Hawaii will have a front-row view for a spectacular rocket crash on the moon in early 2009, say those planning the project at the NASA/Ames Research Centre. The launch is being timed for optimal viewing conditions from Mauna Kea's telescopes. Isle residents also should be able to see the moon show with a "modest telescope".
"It's really an exploration mission. We're going to a place we've never been before, to impact a dark crater whose floor has never seen the light of sun for 2 to 3 billion years" - principal investigator Anthony Colaprete.
The 4,500-pound rocket will slam into the crater on the moon's south pole at 5,600 mph, making a hole the size of a tennis court.
NASA's drive to return astronauts to the moon and later probe deeper into space achieved a key milestone recently when agency officials approved critical elements of a moon impact mission scheduled to launch in October 2008. NASA's unmanned Lunar Crater Observation and Sensing Satellite, known as LCROSS, will strike the moon near its south pole in January 2009. It will search for water and other materials that astronauts could use at a future lunar outpost. Scott Horowitz, associate administrator of the agency's Exploration Systems Mission Directorate, led a confirmation review panel that recently approved the detailed plans, instrument suite, budget and risk factor analysis for the satellite. NASA's Ames Research Centre in Moffett Field, California, manages the mission. The mission is valued at $79 million, excluding launch costs. The mission will help NASA gain a new foothold on the moon and prepare for new journeys to Mars and beyond. The confirmation review authorized continuation of the lunar impactor project and set its cost and schedule. Another mission milestone, the critical design review, is scheduled for late February. That review will examine the detailed Lunar Crater Observation and Sensing Satellite system design. After a successful critical design review, the project team will assemble the spacecraft and its instruments.

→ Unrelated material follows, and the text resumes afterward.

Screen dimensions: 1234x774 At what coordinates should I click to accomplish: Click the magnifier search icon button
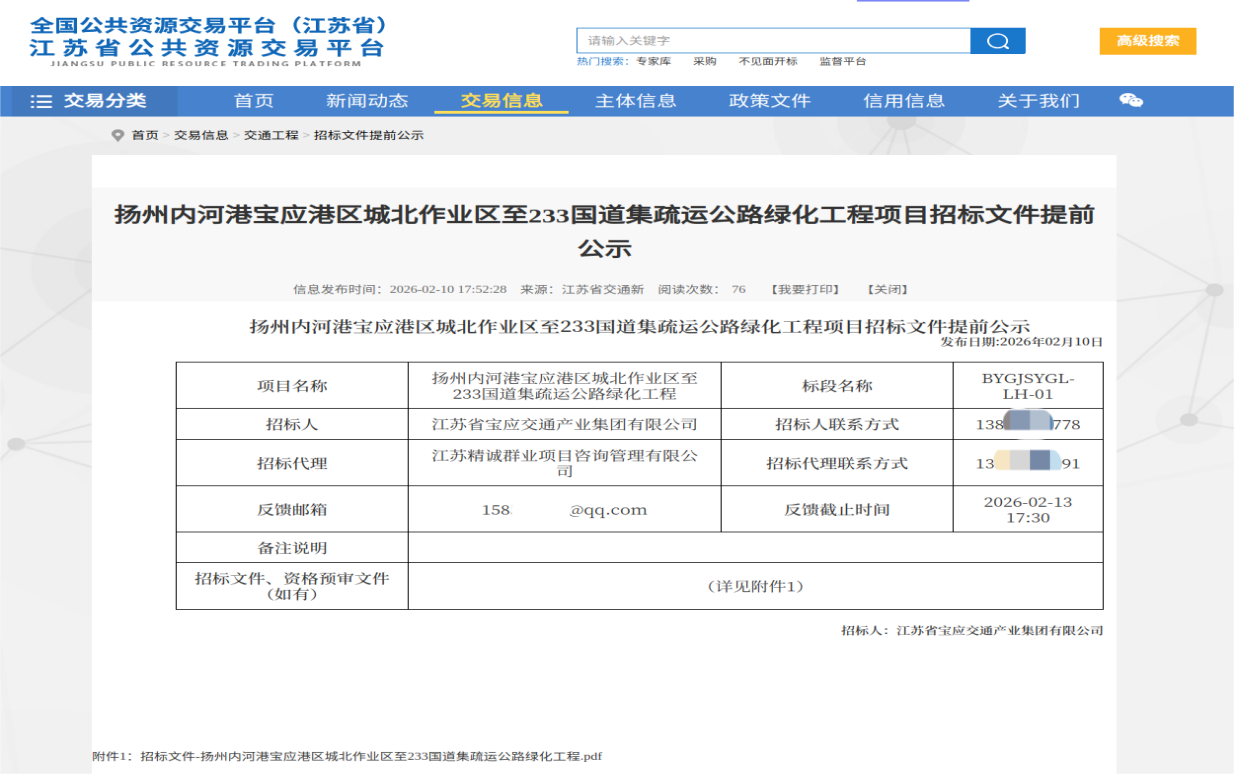pyautogui.click(x=997, y=41)
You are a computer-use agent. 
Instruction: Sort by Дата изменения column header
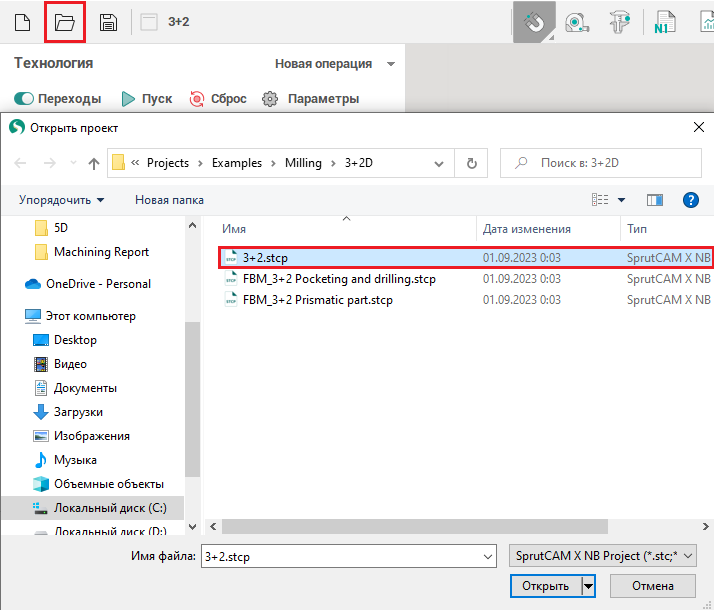527,229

"The Lunar Crater Observation and Sensing Satellite project represents an efficient way of doing business by being cost capped, schedule constrained and risk tolerant" - Daniel Andrews, project manager at Ames for the lunar impactor mission.
The lunar impactor will share a rocket ride into space with a second satellite, the Lunar Reconnaissance Orbiter. After the orbiter separates from the Atlas V launch vehicle for its own mission, the LCROSS will use the spent Centaur upper stage of the rocket as a 4,400-pound lunar impactor, targeting a permanently shadowed crater near the lunar South Pole. According to scientists, the Centaur's collision with the moon will excavate about 220 tons of material from the lunar surface. The Lunar Crater Observation and Sensing Satellite will observe the plume of material with a suite of six instruments to look for water ice and examine lunar soil. The satellite will fly through the plume, also impacting the lunar surface. That second impact will be observed from Earth. The prime contractor for the satellite is Northrop Grumman Space Technologies of Redondo Beach, California
NASA has given the award of launch services for the LRO mission to Lockheed Martin Commercial Launch Services Inc. The spacecraft is scheduled for launch aboard an Atlas V 401 rocket at Cape Canaveral Air Force Station during a launch window that opens on Oct. 31, 2008. Once launched, payload instruments will be in a power-off state during the launch and injection phase. The cruise phase begins when the spacecraft separates from the launch vehicle and ends prior to Lunar orbit injection (LOI). A smaller secondary payload spacecraft will travel with the Lunar Reconnaissance Orbiter (LRO) satellite to the Moon on the same Atlas-Centaur rocket to be launched from Cape Canaveral Air Force Station, Florida. A team from NASA Ames proposed the secondary payload mission, which will be carried out by the Lunar CRater Observation and Sensing Satellite (LCROSS). The 'secondary payload,' LCROSS spacecraft will arrive in the lunar vicinity independent of the LRO satellite. On the way to the Moon, the LunarCROSS spacecraft's two main parts, the Shepherding Spacecraft (S-S/C) and the Centaur Upper Stage will remain coupled.
Russian scientists, lead by Igor Mitrofanov, plan to send a water detector to the moon onboard an American space probe scheduled for launch in 2008. The Russian LEND neutron detector, which will search for water on the moon, and five United States research instruments are to be sent into orbit around the moon on the Lunar Reconnaissance Orbiter built by the US space agency Nasa.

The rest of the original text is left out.